§ ABOUT THIS TASK: Write out each entry once more so that it matches the original exactly.

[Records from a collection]
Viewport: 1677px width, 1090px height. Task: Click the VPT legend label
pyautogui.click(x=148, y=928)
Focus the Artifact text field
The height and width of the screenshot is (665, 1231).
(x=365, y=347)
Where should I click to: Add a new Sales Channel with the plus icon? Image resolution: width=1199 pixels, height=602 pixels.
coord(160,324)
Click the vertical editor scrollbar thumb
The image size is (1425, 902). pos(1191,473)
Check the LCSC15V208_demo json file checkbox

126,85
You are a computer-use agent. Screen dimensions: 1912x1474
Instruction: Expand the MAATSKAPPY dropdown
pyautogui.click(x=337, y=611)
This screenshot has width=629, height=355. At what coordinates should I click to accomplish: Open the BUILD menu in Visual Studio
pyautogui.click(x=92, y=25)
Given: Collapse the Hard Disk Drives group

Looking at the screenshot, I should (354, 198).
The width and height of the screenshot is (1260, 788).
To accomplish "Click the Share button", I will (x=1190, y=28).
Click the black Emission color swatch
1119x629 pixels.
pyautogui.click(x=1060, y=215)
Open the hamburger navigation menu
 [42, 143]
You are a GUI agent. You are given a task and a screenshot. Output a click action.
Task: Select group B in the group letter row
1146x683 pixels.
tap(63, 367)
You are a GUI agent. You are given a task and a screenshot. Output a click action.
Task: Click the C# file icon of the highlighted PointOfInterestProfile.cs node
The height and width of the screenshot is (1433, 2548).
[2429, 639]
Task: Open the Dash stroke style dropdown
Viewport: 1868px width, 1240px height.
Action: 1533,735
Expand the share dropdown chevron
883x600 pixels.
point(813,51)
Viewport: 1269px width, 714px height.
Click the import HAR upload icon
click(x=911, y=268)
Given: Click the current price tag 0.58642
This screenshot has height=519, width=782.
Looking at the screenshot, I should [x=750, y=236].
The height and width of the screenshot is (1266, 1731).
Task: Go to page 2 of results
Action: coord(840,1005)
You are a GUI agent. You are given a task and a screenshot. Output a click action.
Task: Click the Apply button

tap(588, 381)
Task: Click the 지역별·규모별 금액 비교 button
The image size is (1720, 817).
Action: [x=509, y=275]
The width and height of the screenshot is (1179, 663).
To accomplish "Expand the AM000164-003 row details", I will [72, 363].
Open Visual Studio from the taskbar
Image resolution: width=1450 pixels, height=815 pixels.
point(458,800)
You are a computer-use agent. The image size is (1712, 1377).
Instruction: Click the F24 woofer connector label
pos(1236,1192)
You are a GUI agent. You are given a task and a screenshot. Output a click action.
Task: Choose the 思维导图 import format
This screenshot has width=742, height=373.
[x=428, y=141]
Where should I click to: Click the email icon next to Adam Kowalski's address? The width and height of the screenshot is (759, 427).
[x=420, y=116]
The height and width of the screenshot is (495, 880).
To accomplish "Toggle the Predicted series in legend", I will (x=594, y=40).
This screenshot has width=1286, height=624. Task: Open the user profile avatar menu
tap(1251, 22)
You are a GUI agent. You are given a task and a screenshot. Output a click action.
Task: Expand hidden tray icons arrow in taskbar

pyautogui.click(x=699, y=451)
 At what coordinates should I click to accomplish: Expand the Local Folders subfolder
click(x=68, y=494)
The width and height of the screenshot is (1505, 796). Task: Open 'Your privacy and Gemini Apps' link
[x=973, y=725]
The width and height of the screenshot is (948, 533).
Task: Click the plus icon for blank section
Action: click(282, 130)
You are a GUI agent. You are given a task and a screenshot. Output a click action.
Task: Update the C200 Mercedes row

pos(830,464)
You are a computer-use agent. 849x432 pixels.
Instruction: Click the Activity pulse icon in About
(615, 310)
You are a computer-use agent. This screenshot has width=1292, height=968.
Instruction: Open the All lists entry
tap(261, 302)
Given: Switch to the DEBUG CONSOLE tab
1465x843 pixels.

§ SOLUTION FOR THIS PROBLEM:
Viewport: 1677px width, 1090px height. Task: Click the VPT legend label
pyautogui.click(x=148, y=928)
Focus the Artifact text field
The height and width of the screenshot is (665, 1231).
(x=365, y=347)
Where should I click to: Add a new Sales Channel with the plus icon? Image resolution: width=1199 pixels, height=602 pixels.
coord(160,324)
Click the vertical editor scrollbar thumb
The image size is (1425, 902). pos(1191,473)
Check the LCSC15V208_demo json file checkbox

126,85
You are a computer-use agent. Screen dimensions: 1912x1474
Instruction: Expand the MAATSKAPPY dropdown
pyautogui.click(x=337, y=611)
This screenshot has width=629, height=355. At what coordinates should I click to accomplish: Open the BUILD menu in Visual Studio
pyautogui.click(x=92, y=25)
Given: Collapse the Hard Disk Drives group

Looking at the screenshot, I should (354, 198).
The width and height of the screenshot is (1260, 788).
To accomplish "Click the Share button", I will (x=1190, y=28).
Click the black Emission color swatch
1119x629 pixels.
pyautogui.click(x=1060, y=215)
Open the hamburger navigation menu
 [42, 143]
You are a GUI agent. You are given a task and a screenshot. Output a click action.
Task: Select group B in the group letter row
1146x683 pixels.
tap(63, 367)
You are a GUI agent. You are given a task and a screenshot. Output a click action.
Task: Click the C# file icon of the highlighted PointOfInterestProfile.cs node
The height and width of the screenshot is (1433, 2548).
[2429, 639]
Task: Open the Dash stroke style dropdown
Viewport: 1868px width, 1240px height.
Action: 1533,735
Expand the share dropdown chevron
883x600 pixels.
point(813,51)
Viewport: 1269px width, 714px height.
Click the import HAR upload icon
click(x=911, y=268)
Given: Click the current price tag 0.58642
This screenshot has height=519, width=782.
Looking at the screenshot, I should [x=750, y=236].
The height and width of the screenshot is (1266, 1731).
Task: Go to page 2 of results
Action: coord(840,1005)
You are a GUI agent. You are given a task and a screenshot. Output a click action.
Task: Click the Apply button

tap(588, 381)
Task: Click the 지역별·규모별 금액 비교 button
The image size is (1720, 817).
Action: [x=509, y=275]
The width and height of the screenshot is (1179, 663).
To accomplish "Expand the AM000164-003 row details", I will [72, 363].
Open Visual Studio from the taskbar
Image resolution: width=1450 pixels, height=815 pixels.
point(458,800)
You are a computer-use agent. The image size is (1712, 1377).
Instruction: Click the F24 woofer connector label
pos(1236,1192)
You are a GUI agent. You are given a task and a screenshot. Output a click action.
Task: Choose the 思维导图 import format
This screenshot has width=742, height=373.
[x=428, y=141]
Where should I click to: Click the email icon next to Adam Kowalski's address? The width and height of the screenshot is (759, 427).
[x=420, y=116]
The height and width of the screenshot is (495, 880).
To accomplish "Toggle the Predicted series in legend", I will (x=594, y=40).
This screenshot has width=1286, height=624. Task: Open the user profile avatar menu
tap(1251, 22)
You are a GUI agent. You are given a task and a screenshot. Output a click action.
Task: Expand hidden tray icons arrow in taskbar

pyautogui.click(x=699, y=451)
 At what coordinates should I click to accomplish: Expand the Local Folders subfolder
click(x=68, y=494)
The width and height of the screenshot is (1505, 796). Task: Open 'Your privacy and Gemini Apps' link
[x=973, y=725]
The width and height of the screenshot is (948, 533).
Task: Click the plus icon for blank section
Action: click(282, 130)
You are a GUI agent. You are given a task and a screenshot. Output a click action.
Task: Update the C200 Mercedes row

pos(830,464)
You are a computer-use agent. 849x432 pixels.
Instruction: Click the Activity pulse icon in About
(615, 310)
You are a computer-use agent. This screenshot has width=1292, height=968.
Instruction: Open the All lists entry
tap(261, 302)
Given: Switch to the DEBUG CONSOLE tab
1465x843 pixels.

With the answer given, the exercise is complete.